Work instructions ->
(a) Answer these questions from the passage on TNF and intestinal cells, putting each answer on its own line with the same mark:
(i) What two responses can TNF provoke in intestinal epithelial cells?
(ii) In the mice treated with TNF, what happened to the cells in the ileum?
(iii) What position does Douglas Lauffenburger hold?
(b) Continue the passage on TNF and intestinal cells from the point where it ends.
Extract: Begin
TNF has been shown to play a central role in intestinal inflammation and provokes one of two possible responses in intestinal epithelial cells – cell death or cell proliferation. Chronic inflammation can lead to inflammatory bowel disease and potentially cancer.
Systems biology has grown dramatically in the last decade and focuses on how the components of a biological system interact to produce the behaviour of that system. The approach captures the complexity of living systems through computer modelling of many variables, for example the amount of certain proteins found inside cells and the resulting behaviour.
Researchers obtained the data they needed by treating normal mice with TNF and determining whether the cells proliferated or died. The cell’s fate depended on their location – cells in the ileum proliferated while cells in the duodenum died.
“The multi-faceted result would likely not have been seen in a lab dish,” said Douglas Lauffenburger, head of the MIT department of biological engineering. “In cell culture, you would have gotten one or the other.”
Extract: End
Excerpted data: Begin
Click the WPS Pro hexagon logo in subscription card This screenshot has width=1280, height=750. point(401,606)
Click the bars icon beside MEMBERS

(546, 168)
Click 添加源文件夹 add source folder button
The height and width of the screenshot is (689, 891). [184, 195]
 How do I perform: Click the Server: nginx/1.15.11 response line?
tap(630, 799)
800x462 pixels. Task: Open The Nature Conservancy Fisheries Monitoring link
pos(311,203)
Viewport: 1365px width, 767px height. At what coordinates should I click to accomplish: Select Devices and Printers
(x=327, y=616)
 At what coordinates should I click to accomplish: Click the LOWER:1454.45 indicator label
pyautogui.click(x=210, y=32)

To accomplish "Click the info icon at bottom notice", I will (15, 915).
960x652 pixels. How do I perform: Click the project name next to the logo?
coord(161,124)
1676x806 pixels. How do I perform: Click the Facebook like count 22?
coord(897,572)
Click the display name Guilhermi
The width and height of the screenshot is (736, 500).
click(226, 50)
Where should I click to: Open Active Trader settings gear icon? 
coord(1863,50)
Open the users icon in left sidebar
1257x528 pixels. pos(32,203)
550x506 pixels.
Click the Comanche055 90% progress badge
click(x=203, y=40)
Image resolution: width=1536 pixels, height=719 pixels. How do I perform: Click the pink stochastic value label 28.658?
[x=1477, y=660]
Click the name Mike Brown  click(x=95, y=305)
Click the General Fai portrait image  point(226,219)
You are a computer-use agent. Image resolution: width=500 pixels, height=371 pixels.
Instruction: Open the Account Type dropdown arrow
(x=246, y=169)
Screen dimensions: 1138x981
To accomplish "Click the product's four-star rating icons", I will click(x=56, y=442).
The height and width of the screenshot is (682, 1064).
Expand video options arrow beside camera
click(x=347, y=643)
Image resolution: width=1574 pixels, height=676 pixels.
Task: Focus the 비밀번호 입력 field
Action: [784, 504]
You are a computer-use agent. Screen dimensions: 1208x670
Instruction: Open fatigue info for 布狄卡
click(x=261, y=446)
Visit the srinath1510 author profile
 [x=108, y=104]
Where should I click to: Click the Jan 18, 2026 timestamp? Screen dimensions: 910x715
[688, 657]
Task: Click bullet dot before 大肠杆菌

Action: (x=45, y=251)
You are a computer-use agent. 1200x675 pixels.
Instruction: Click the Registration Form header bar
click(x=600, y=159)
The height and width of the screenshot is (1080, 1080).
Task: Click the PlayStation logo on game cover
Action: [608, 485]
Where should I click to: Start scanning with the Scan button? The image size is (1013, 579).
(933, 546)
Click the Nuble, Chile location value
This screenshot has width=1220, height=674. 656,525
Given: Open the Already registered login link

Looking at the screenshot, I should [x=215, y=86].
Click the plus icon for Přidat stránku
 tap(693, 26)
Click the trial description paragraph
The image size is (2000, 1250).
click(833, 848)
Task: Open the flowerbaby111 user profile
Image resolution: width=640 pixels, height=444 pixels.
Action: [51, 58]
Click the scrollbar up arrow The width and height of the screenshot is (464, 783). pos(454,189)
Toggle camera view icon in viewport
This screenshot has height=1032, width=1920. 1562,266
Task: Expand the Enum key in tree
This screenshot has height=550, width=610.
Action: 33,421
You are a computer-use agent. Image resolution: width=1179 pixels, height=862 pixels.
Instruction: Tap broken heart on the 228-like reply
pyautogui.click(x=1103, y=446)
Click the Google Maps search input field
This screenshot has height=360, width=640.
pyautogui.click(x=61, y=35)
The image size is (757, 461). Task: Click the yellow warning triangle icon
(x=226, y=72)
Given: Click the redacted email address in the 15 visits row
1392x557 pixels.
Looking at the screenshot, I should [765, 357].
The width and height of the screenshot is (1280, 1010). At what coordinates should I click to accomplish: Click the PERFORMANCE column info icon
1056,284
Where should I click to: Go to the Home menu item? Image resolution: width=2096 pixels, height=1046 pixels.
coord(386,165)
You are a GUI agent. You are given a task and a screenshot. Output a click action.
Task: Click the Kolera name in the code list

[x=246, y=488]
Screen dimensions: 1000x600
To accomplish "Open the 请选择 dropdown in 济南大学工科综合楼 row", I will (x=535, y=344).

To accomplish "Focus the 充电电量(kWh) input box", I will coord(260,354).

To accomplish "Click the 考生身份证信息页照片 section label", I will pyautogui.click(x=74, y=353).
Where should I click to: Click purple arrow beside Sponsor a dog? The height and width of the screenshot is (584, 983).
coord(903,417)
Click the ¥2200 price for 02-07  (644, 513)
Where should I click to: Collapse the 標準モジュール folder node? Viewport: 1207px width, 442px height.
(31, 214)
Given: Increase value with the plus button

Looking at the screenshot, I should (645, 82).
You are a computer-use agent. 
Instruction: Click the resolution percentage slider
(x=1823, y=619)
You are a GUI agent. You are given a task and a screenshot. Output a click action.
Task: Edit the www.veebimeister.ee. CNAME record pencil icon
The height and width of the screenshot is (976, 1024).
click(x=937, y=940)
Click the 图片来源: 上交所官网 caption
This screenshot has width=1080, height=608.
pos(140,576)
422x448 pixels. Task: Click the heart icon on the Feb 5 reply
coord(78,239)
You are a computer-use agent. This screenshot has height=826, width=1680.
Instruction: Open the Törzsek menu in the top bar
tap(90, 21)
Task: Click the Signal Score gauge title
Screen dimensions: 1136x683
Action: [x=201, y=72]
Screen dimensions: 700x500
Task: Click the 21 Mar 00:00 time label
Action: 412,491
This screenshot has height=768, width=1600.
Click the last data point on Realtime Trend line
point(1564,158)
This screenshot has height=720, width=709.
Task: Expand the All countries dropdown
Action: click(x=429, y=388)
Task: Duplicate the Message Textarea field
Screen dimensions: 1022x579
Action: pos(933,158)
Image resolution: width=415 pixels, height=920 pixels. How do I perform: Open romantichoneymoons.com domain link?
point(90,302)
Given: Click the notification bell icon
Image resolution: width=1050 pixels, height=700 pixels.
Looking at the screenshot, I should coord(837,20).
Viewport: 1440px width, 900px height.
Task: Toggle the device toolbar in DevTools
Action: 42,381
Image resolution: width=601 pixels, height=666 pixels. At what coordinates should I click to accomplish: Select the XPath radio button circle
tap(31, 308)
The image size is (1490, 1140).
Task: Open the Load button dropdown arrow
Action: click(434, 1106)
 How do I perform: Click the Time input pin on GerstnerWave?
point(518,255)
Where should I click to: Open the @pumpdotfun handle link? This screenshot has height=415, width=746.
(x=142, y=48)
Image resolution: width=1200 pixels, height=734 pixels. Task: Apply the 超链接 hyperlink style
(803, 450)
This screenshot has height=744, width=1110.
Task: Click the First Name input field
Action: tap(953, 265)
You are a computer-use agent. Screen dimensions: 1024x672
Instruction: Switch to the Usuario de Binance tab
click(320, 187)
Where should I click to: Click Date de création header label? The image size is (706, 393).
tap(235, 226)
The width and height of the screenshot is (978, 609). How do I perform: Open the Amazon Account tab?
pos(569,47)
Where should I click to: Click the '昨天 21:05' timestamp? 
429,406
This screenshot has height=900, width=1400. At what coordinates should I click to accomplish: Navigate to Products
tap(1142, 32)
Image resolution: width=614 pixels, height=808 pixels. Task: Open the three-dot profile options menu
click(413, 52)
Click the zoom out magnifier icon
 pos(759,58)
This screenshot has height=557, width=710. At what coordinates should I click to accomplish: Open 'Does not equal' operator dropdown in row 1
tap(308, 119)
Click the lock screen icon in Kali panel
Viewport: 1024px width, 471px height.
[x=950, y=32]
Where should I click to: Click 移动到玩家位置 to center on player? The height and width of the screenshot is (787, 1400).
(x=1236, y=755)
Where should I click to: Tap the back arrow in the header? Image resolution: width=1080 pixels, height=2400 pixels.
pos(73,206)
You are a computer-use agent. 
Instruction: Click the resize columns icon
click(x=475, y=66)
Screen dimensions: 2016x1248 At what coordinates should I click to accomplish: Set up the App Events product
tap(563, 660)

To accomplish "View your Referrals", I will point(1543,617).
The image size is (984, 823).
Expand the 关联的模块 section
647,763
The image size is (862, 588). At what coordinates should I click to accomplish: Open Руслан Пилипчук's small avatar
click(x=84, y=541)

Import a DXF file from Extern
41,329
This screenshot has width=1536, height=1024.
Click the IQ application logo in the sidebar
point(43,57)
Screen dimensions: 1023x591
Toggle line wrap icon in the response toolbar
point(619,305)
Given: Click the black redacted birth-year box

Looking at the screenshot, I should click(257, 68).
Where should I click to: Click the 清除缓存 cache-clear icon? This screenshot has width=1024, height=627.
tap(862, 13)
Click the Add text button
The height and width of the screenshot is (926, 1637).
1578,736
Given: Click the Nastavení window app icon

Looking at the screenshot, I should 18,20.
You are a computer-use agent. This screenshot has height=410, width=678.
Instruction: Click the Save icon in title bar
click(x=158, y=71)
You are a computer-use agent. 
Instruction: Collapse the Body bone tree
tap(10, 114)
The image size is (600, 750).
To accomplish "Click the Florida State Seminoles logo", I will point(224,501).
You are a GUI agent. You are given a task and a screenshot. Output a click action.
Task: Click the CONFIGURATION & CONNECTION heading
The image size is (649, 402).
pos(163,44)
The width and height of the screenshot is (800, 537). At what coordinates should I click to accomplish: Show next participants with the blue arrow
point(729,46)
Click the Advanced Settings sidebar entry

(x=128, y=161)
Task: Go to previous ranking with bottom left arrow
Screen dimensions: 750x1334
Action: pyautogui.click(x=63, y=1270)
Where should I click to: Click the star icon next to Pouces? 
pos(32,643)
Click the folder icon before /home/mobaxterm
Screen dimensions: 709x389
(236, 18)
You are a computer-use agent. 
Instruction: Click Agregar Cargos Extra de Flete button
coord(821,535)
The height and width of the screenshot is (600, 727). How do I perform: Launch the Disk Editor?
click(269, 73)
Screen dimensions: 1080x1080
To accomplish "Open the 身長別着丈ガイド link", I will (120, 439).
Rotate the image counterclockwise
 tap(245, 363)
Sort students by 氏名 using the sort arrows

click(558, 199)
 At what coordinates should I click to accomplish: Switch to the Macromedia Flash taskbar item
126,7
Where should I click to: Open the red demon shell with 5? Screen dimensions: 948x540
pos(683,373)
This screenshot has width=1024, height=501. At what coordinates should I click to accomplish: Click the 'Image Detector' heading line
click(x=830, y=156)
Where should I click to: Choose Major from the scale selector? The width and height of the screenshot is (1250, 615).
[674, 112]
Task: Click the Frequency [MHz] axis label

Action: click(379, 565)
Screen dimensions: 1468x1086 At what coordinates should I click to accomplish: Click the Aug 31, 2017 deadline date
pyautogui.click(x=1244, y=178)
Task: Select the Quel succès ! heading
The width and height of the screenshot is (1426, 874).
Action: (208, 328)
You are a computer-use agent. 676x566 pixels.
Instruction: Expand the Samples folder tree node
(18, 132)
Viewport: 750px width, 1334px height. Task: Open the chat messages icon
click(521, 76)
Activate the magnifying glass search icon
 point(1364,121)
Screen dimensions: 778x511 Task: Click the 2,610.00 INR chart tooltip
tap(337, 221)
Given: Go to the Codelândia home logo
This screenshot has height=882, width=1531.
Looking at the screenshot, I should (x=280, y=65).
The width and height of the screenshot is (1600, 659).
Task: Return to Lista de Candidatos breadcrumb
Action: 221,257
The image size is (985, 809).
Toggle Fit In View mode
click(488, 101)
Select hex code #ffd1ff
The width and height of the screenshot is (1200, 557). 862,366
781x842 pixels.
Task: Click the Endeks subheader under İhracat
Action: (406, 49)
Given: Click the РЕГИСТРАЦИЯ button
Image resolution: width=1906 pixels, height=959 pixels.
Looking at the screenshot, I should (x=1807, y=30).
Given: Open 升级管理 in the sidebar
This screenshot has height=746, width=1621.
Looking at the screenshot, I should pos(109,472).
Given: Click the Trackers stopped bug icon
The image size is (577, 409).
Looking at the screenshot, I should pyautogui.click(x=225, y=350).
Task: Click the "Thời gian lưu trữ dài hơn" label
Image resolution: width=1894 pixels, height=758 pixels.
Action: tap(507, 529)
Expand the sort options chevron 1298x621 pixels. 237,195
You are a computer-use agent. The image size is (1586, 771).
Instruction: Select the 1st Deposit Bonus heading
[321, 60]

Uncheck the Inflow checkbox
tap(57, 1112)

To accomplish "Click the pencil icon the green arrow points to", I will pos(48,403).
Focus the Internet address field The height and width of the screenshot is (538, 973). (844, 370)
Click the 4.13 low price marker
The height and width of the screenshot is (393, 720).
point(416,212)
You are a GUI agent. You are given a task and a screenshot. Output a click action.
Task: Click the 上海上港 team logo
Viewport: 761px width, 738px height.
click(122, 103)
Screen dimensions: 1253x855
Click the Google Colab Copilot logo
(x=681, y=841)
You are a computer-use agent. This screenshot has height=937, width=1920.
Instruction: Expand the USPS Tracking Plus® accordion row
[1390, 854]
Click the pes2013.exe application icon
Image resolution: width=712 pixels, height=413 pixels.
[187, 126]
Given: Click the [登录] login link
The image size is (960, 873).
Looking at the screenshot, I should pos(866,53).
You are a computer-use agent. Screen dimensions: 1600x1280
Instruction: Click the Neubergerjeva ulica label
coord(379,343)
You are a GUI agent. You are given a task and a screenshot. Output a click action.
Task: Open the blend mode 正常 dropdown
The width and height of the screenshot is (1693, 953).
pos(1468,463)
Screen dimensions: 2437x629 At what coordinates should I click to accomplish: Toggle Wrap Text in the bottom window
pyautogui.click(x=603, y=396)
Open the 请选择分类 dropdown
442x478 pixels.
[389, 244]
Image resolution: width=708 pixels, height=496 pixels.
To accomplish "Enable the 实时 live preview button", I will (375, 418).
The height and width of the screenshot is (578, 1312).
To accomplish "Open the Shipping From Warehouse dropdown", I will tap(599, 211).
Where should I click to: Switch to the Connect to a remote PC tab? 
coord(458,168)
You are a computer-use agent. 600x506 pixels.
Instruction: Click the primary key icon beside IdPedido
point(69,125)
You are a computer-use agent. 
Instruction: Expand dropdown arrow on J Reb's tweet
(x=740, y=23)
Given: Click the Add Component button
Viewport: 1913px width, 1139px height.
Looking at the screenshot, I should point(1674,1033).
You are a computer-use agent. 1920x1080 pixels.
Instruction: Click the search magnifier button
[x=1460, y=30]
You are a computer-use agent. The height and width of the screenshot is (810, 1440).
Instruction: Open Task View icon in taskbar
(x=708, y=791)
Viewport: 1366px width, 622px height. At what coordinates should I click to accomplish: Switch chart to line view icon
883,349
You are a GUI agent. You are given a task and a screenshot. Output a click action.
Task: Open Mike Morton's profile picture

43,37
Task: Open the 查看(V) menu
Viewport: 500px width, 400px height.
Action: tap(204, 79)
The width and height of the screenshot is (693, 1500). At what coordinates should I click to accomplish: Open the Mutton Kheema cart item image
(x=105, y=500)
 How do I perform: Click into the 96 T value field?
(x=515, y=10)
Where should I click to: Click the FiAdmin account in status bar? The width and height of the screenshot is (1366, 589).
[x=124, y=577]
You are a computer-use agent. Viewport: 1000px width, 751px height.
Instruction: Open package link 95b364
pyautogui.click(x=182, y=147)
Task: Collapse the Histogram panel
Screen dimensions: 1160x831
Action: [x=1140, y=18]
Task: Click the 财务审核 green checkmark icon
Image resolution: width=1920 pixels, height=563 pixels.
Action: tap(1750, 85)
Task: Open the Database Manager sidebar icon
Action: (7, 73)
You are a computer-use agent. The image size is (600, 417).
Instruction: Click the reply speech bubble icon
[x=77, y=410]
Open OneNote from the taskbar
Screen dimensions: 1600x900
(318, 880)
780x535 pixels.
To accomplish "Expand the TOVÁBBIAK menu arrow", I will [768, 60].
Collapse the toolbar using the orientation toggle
Excerpted data: End
Answers in order ->
(a)
(i) Cell death or cell proliferation.
(ii) They proliferated.
(iii) He is head of the MIT department of biological engineering.

(b)
Researchers also correlated the diverse outcomes with the activities of more than a dozen proteins found in the cells, allowing them to determine how the outcome depended on the quantitative combination of key signalling pathways and how the outcome might be affected by drug treatment.
“You’re not likely to explain most diseases in terms of one genetic deficit or one molecular impairment,” Lauffenburger said. “You need to understand how many molecular components, working in concert, give rise to how cells and tissues are formed – either properly or improperly.”
The researchers are now trying to determine what factors in the intestinal cells’ environments influence the cells the way they do, and are studying how genetic mutations might alter the cells’ responses.